Just think this through, if he really wanted to find out if Jenny from his hometown was on OF, he could ask her, without having to pay £25. He's lying to you. Of course he doesn't want to to discuss it.

AdviceAdvice123 · 27/12/2024 17:17

What would it actually achieve? I don’t believe that any answer this person gives would make you happy about the situation.

Divastrout · 27/12/2024 17:46

Just don't do it.
What are you hoping to achieve by this?
And if he knows Doris too then what?
Don't do it!

NiftyKoala · 27/12/2024 17:49

JoyousPinkPeer · 27/12/2024 10:45

Don't involve a third person in your problems. Not fair on them.

Agree with this. All this will accomplish is dh and friend will bond over you acting crazy. Now I'm not saying you are acting crazy but involving his friend is a recipe for disaster.

unsync · 27/12/2024 17:57

I'm not sure why you are still in this relationship.

Createausername1970 · 27/12/2024 18:01

No.

Don't bring his friend into it and also you don't know if Doris actually IS someone from their home town trying to make ends meet.

BitOutOfPractice · 27/12/2024 18:04

Either you are ok with him paying for porn, or you’re not. What difference does it make who it is?

In fact thinking about it, the idea that it’s someone he knows is worse than a stranger.

Please don’t bring his mate into it. It’ll be embarrassing for everyone but most of all for you.

Sossijiz · 27/12/2024 18:30

I don't see how it would help. The issue you need to address is: are you prepared to put up with your partner's sleazy conduct and subsequent refusal to even discuss it?

Ganthanga · 30/12/2024 00:23

OK, he accessed some mild porn. You caught him, he made a pathetic excuse. Definitely don't drag friend into it. But accept that he's not unusual in doing this.

Namechangefordaughterevasion · 30/12/2024 00:33

I cringe whenever I see people on here say they said things as a 'joke' or in a 'jokey' way. The truth is they are being passive aggressive and hoping to pass their digs off as banter when and if it develops into a dispute.

This is a serious matter and jokey banter is inappropriate.

I'm not an expert on Only Fans but £25 a month sounds like a lot to me. The D list celebs I've read about who put content on it only charge about £5 a month.
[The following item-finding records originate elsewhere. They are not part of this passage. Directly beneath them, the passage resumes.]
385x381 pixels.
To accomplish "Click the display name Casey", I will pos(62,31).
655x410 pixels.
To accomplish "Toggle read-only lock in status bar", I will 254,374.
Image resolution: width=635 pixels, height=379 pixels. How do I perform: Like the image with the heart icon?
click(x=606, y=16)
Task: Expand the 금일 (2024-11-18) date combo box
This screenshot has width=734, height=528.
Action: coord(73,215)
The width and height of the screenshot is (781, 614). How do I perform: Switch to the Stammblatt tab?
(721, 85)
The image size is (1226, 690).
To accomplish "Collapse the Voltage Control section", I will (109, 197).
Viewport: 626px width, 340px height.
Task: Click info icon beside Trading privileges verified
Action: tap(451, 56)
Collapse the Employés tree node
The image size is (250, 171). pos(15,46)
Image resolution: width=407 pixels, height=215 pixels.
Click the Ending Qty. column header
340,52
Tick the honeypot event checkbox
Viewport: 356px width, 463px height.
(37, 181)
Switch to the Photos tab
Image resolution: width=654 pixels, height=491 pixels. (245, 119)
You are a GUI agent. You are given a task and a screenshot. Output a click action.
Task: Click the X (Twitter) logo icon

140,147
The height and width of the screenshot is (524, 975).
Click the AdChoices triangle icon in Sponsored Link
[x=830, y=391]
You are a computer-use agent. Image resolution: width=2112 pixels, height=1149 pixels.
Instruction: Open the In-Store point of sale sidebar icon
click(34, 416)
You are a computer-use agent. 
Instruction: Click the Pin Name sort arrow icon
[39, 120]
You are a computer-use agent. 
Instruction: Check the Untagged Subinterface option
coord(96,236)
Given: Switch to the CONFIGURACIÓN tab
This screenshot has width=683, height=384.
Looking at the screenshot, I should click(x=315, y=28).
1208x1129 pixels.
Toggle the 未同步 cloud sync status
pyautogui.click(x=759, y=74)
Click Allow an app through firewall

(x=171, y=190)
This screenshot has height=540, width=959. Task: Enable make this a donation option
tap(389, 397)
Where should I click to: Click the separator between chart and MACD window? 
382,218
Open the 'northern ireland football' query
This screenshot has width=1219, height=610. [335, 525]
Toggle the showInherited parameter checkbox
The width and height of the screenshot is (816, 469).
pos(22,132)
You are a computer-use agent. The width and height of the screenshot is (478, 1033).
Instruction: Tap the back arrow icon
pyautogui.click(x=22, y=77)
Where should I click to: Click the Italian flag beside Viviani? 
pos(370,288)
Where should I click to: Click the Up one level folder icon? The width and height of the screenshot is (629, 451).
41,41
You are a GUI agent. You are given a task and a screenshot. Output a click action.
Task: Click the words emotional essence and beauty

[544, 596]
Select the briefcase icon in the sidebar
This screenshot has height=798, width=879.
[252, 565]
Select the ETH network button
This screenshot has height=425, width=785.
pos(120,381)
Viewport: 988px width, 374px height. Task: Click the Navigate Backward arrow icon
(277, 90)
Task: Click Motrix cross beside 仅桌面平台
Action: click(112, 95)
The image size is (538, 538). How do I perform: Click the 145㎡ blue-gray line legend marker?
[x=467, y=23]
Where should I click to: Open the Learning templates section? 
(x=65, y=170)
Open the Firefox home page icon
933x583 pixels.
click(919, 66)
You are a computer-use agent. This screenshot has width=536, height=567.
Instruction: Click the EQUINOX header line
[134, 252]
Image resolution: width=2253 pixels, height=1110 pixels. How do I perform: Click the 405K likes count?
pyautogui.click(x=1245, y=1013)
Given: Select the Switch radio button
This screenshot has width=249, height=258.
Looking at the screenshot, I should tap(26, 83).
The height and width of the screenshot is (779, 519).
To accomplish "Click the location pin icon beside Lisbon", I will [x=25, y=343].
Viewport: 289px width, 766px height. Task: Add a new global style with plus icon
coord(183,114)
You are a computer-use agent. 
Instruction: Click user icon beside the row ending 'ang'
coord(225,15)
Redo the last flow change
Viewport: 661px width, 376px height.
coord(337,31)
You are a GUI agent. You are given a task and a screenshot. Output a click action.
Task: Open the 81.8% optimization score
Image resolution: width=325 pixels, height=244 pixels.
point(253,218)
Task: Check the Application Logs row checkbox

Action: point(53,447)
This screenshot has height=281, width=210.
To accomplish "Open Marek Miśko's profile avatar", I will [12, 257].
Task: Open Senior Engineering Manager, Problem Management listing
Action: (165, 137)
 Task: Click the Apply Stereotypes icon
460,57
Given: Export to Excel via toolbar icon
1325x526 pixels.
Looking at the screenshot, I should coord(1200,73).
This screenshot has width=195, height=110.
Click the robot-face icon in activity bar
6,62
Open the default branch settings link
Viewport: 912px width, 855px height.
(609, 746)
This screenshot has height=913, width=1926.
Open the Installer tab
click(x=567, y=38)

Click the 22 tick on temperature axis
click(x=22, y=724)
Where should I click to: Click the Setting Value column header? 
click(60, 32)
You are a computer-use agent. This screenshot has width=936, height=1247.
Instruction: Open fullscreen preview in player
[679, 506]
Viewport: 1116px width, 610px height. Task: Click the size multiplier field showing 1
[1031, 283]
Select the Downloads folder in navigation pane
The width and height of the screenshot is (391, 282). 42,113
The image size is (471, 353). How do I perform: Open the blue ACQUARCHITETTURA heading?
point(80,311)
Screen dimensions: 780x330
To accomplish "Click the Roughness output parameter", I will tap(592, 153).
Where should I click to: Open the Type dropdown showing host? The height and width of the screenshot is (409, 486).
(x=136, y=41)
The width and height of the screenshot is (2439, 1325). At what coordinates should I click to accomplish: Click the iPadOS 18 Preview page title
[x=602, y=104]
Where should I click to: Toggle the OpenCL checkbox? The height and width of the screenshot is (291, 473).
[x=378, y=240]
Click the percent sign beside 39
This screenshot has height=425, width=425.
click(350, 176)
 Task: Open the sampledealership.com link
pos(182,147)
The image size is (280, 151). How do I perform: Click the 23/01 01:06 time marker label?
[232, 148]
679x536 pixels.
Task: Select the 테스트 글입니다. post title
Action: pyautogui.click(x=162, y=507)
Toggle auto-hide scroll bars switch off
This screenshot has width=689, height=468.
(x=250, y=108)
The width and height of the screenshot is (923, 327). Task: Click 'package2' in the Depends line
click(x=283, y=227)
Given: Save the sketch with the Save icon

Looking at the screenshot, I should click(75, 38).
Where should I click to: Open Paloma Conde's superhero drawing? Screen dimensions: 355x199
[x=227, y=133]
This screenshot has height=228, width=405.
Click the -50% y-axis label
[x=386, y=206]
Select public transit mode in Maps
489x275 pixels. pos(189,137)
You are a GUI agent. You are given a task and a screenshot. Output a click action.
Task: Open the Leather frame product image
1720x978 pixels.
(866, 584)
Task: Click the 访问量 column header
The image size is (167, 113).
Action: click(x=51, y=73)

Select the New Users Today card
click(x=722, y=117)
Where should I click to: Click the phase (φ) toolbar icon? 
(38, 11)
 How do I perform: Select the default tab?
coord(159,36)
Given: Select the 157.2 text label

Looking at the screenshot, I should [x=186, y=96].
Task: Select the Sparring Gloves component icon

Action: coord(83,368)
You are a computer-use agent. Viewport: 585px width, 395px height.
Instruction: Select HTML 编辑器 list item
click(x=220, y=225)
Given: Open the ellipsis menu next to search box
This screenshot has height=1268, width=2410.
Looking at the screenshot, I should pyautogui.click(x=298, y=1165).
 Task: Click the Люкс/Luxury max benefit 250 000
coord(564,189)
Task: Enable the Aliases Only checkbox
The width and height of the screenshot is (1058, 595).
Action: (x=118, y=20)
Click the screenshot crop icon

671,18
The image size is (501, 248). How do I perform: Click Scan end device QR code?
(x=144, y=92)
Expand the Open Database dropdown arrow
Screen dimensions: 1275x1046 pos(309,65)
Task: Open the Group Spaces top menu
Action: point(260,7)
If this lady is charging £25 she must be providing some pretty hard core porn and refreshing it often . That's a dealbreaker for me whether or not he knows her and without the need to bring his friends into the debate.

ClicketyClickPlusOne · 30/12/2024 00:45

Bad plan OP.

So many ways for it to backfire.

Either you believe and trust your DH or you don’t. Deal with it directly.

somelondonchick · 30/12/2024 00:56

HotBath · 27/12/2024 10:47

For me, it wouldn’t matter whether she was his childhood best friend or a total stranger. Buying porn is revolting and misogynistic.

Why do you assume that porn is for men only?

Sosayallofus · 30/12/2024 00:58

Only Fans is a prostitute site. Either you're ok with him using prostitutes, online or off, or you're not. He sounds absolutely grim, but the scheme you have cooked up is pointless. Just leave him, or put up and shut up.